Review: The Hallé, Bradford St George's Hall, Saturday 15th February 2020

BRITISH conductor Jonathan Nott is currently music director of the Tokyo Symphony Orchestra, and artistic director of the venerable Orchestre de la Suisse Romande. He also guest conducts some of the most prestigious bands in Europe and North America including the Berlin, Vienna and New York Philharmonics, the London Symphony Orchestra, Chicago Symphony, and Gustav Mahler Youth Orchestra.

Jonathan Nott has been an infrequent visitor to these islands and so this belated Hallé debut was all the more keenly awaited.

Schubert's Symphony No 5 in B flat is regarded as the most Mozartian of his symphonies. Nott drew playing of extraordinary finesse from the Hallé. The degree of precision was astounding but his slowish tempos and sharply articulated phrasing sounded almost too reverential.

Richard Strauss was in his seventies when he penned this Concerto for Oboe and Small Orchestra. The music is wholly characteristic of late Strauss with its wistful colours and, at times, valedictory air. Nonetheless, the old man had lost none of his inventiveness or knack of re-kindling the youthful melodic grace of Schubert and Mozart. Hallé principal oboe Stéphane Rancourt was the eloquent soloist, responsive to the smallest nuances of mood and atmosphere and alive to the singing quality of Strauss's writing for his instrument. Nott and the Hallé rolled out a sumptuous backdrop of muted orchestral colours befitting this lovely autumnal work.

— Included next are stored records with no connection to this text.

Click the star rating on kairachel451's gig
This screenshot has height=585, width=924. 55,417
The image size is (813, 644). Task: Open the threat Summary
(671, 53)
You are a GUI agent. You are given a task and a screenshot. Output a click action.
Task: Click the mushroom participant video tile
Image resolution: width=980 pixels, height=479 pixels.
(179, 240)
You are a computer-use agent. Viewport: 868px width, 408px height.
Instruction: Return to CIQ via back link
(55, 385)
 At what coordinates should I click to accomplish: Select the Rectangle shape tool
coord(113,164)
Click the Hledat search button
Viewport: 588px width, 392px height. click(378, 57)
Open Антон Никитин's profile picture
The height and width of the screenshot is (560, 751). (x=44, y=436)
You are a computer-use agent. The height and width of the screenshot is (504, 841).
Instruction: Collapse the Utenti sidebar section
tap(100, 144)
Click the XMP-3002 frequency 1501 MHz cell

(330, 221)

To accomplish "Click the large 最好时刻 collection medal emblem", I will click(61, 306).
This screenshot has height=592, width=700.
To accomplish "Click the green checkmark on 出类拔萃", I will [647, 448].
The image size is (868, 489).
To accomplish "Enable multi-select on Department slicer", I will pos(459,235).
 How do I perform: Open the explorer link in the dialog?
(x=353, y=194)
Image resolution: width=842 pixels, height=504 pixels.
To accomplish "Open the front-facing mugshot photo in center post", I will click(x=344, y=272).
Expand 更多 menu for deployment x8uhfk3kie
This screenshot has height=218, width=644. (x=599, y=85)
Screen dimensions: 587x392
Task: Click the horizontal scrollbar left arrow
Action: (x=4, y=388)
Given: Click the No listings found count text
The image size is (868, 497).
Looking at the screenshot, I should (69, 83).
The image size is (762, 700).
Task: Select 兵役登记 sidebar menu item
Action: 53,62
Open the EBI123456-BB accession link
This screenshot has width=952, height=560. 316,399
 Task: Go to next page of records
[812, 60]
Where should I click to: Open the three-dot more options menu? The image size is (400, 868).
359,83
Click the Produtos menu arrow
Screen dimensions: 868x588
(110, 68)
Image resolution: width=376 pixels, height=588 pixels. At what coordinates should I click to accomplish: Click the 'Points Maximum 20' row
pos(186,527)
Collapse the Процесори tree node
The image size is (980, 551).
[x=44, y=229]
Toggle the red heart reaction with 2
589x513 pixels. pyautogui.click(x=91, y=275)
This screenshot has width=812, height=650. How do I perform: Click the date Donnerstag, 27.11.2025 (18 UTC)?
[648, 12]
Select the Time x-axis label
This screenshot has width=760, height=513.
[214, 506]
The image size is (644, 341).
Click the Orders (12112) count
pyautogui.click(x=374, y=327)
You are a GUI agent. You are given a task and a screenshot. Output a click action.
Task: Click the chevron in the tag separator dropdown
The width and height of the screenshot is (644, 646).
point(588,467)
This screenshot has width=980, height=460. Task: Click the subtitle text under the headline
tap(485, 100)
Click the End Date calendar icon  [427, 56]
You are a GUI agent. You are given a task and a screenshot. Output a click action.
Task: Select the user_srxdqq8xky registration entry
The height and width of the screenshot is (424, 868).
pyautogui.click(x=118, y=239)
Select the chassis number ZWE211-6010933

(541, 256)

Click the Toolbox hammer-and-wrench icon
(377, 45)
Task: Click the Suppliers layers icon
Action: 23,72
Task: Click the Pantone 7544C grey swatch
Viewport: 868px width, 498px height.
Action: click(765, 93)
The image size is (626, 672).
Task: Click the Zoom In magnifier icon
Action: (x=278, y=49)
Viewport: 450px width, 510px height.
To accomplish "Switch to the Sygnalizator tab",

Mozart's Symphony No 39 in E flat is the most engaging of his great trilogy of final symphonic masterworks. A rustic Minuet replaces the customary third movement Scherzo and the Finale absolutely bristles with joy unconfined. The strings, anchored by four double basses, imparted both grandeur of scale and lithesome energy. Any lingering reservations about Nott's reading of Schubert's Fifth were swiftly cast aside. His pacing and balance of Mozart's ebullient Symphony No 39 felt exactly right. There was an enthusiastic response from an Intrepid audience, sadly depleted in numbers by the appalling weather.